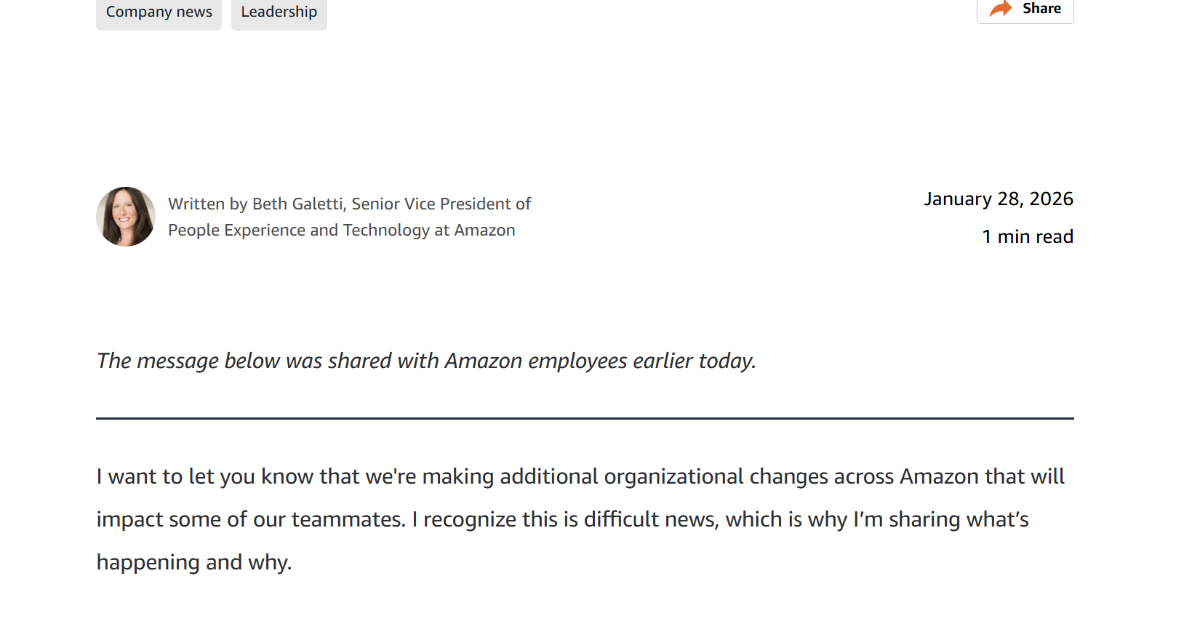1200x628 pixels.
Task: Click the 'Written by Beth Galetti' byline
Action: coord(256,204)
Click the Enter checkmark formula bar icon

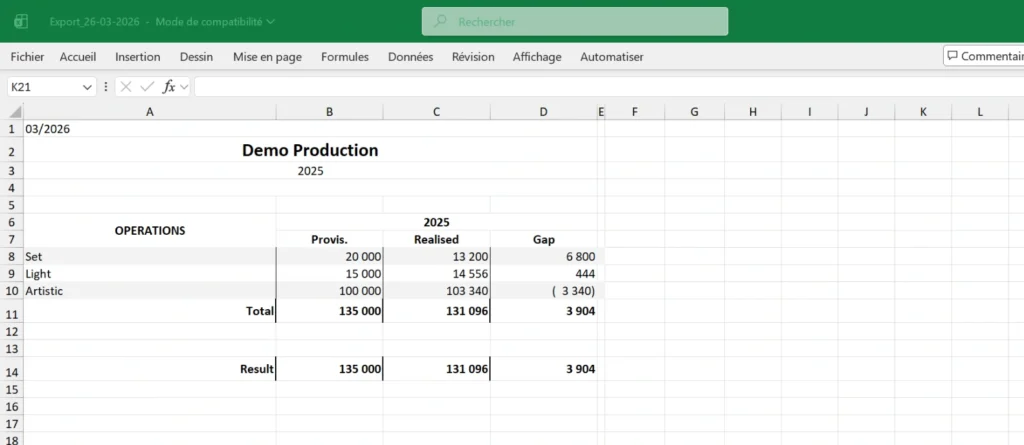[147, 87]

==

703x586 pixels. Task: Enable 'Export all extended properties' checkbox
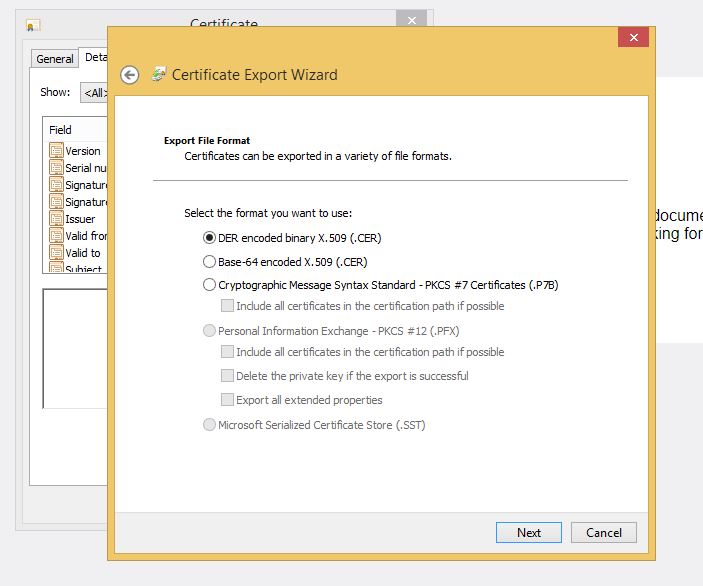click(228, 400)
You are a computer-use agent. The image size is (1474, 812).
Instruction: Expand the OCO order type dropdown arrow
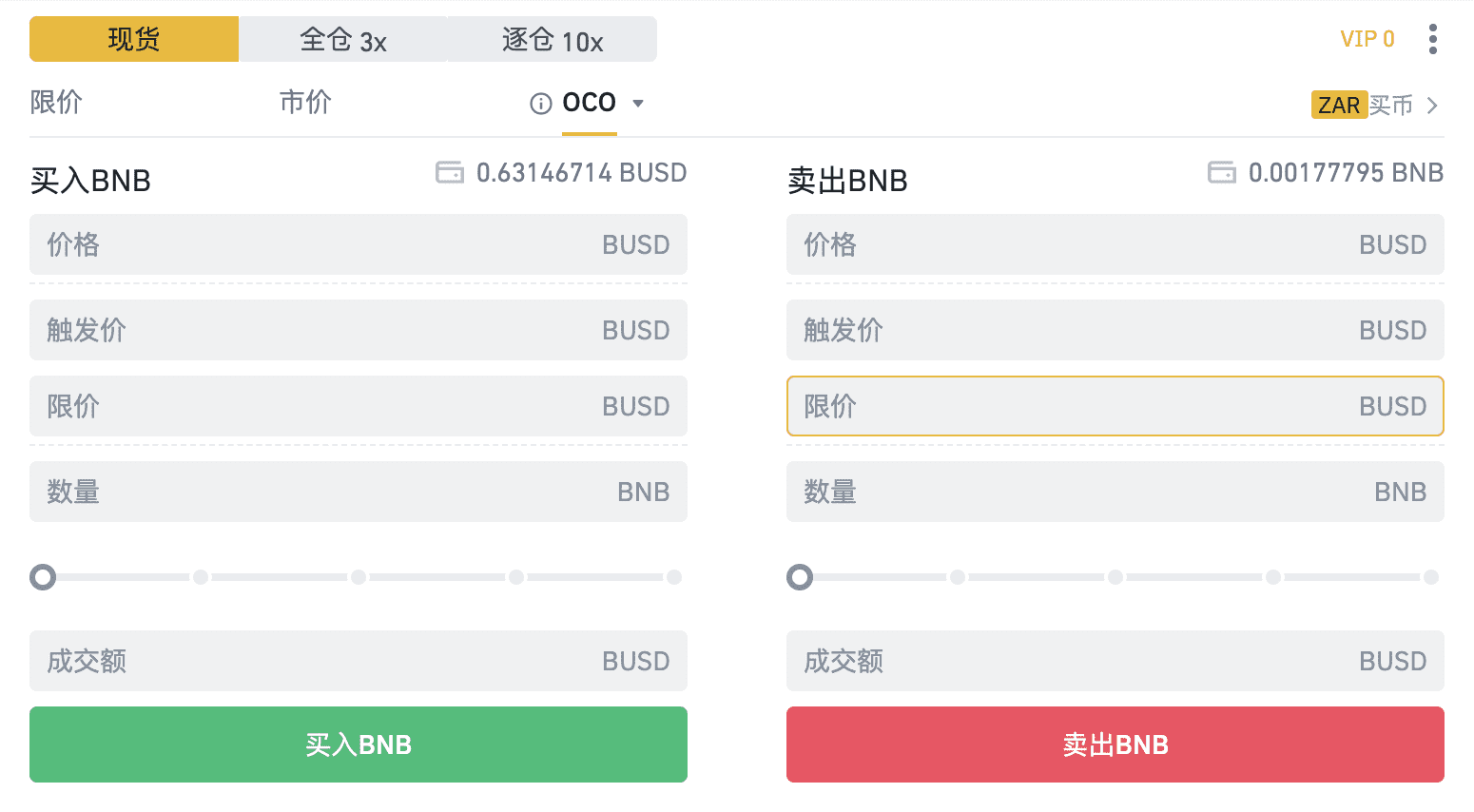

==

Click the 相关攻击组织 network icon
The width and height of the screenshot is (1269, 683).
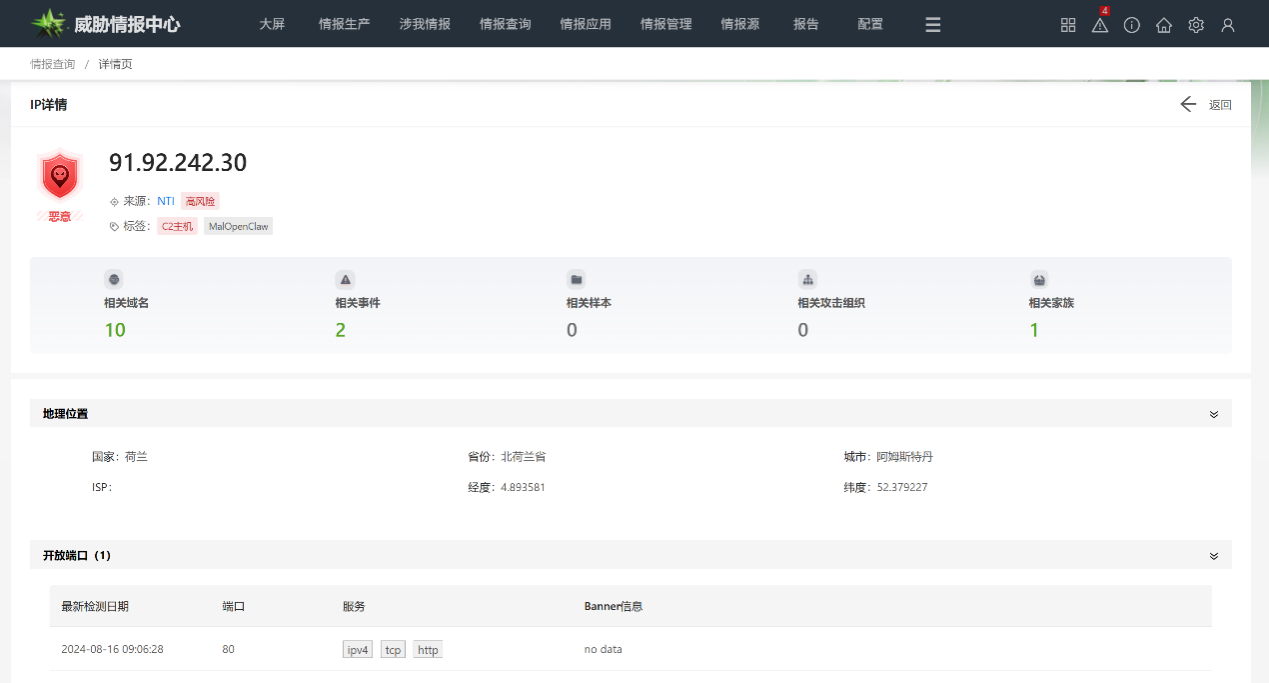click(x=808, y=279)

§ **What you have to do**
From the line that has "You are a computer-use" through the line that has "Instruction: Expand the", copy every line exactly as it appears above, and leave out all others.

§ **Task answer**
You are a computer-use agent. The image size is (1474, 812).
Instruction: Expand the OCO order type dropdown arrow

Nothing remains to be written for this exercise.